Sunday, December 22, 2013

Answering intrusive questions

Too often people ask questions that are so intrusive. For example, they might ask "you have so few children, when you plan to have more" or "why don't you have more children" or "that is quite a gap between your children, care to explain?" -- especially if they have no grip on social nicety. 

Miss Manners notes you can always respond with "Why do you ask?"  A friend suggested that you just ignore the question and ask "What about you, when are you planning to have children?" followed by "tell me about yourself."

The "why do you ask" and "what about you, when are you planning to have children" responses are both good deflections.

However, remember that so very often the questions are harmless and mindless chatter.

I know in my own case, where we buried three children and went through a number of miscarriages, we got and still get a fair amount of questions like that.

I'm a lawyer. My wife is a CRNA. We have only two living children. With a large gap. At one time when she had finished her BSRN we had only one child.  People would ask whatever popped into their heads that were otherwise empty at the time, without really thinking.  Empty social chatter sometimes, probing or judgmental at other times.

Sometimes I deflect gently. 
I tell people the truth sometimes.

I remember that they are just people. It is part of the normal chatter and social milieu.

That doesn't make it easier. I've a friend whose wife almost died trying exploratory surgery and trying to have children. The story spread far and wide in his social and church setting.  People quit asking why a lawyer and an m.d. had no children and implying that they were self centered and worthless.

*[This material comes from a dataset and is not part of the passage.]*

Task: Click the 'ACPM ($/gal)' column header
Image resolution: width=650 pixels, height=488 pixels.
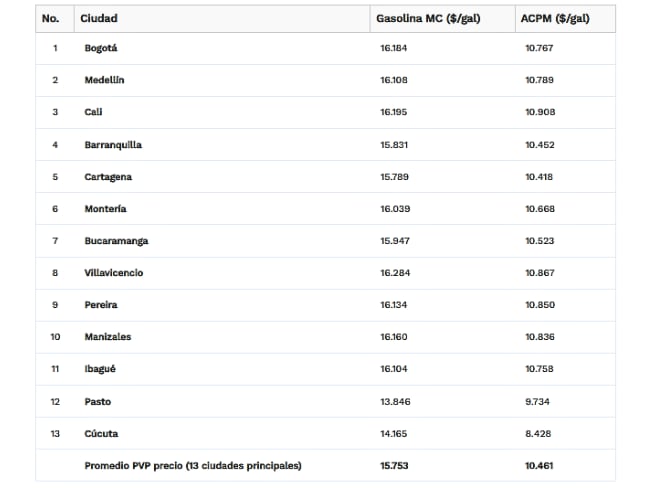Action: 556,18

But it took her heart stopping and the rest before they started telling people how heartbreaking the question was and the social pressure eased off.


It can be mindless social chatter for some.  But terribly hard for others.

If you need to vent, share your tale of woe when people ask. Stop before all the details, catch yourself, and say "I just can't bear it sometimes, if I only had time I'd share the rest if it. But it is heartbreaking for us. I'm sure you asked because you want to help, but I'm so overwhelmed I don't know what to ask you to do."  


You've just told them part of how bad it is, but not all (leaving some to their imagination) and then segued to the social construct that anyone who invites a tale of woe has done so for the good purpose of trying to figure out how to help.  You might even suggest how they might help.  You are really saying "thank you for letting me vent and offering to help."

That gives three responses.  Use the three responses "why do you ask" "what about you" and "thank you for letting me vent and offering to help" as you need them.

It is so hard, but having a response or two or three prepared can make it easier.

But remember that most of it is just mindless social chatter by people who are not thinking.

And also remember that there are people who sympathize and wish you well.
 

The world is filled with good people.  You would be surprised how many Kathy Warnocks or Linda Grays -- people who were so kind to us in times of need -- or similar people are out there.  Remember that too.

2 comments:

Howard Dirkson said...

Thanks for the reminder Stephen. Merry Christmas!

Anonymous said...

Loved this. I now have answers and know how to handle questions like these.

I am truly sorry for your losses. I buried one child. Had two miscarriages.

I am careful to whom I reveal any of this information to.

Sometimes when people exclaim how far apart in age my kids are I say "Yep, I have two 'only' children". That gets them thinking.

Thanks again. People need to read about these things.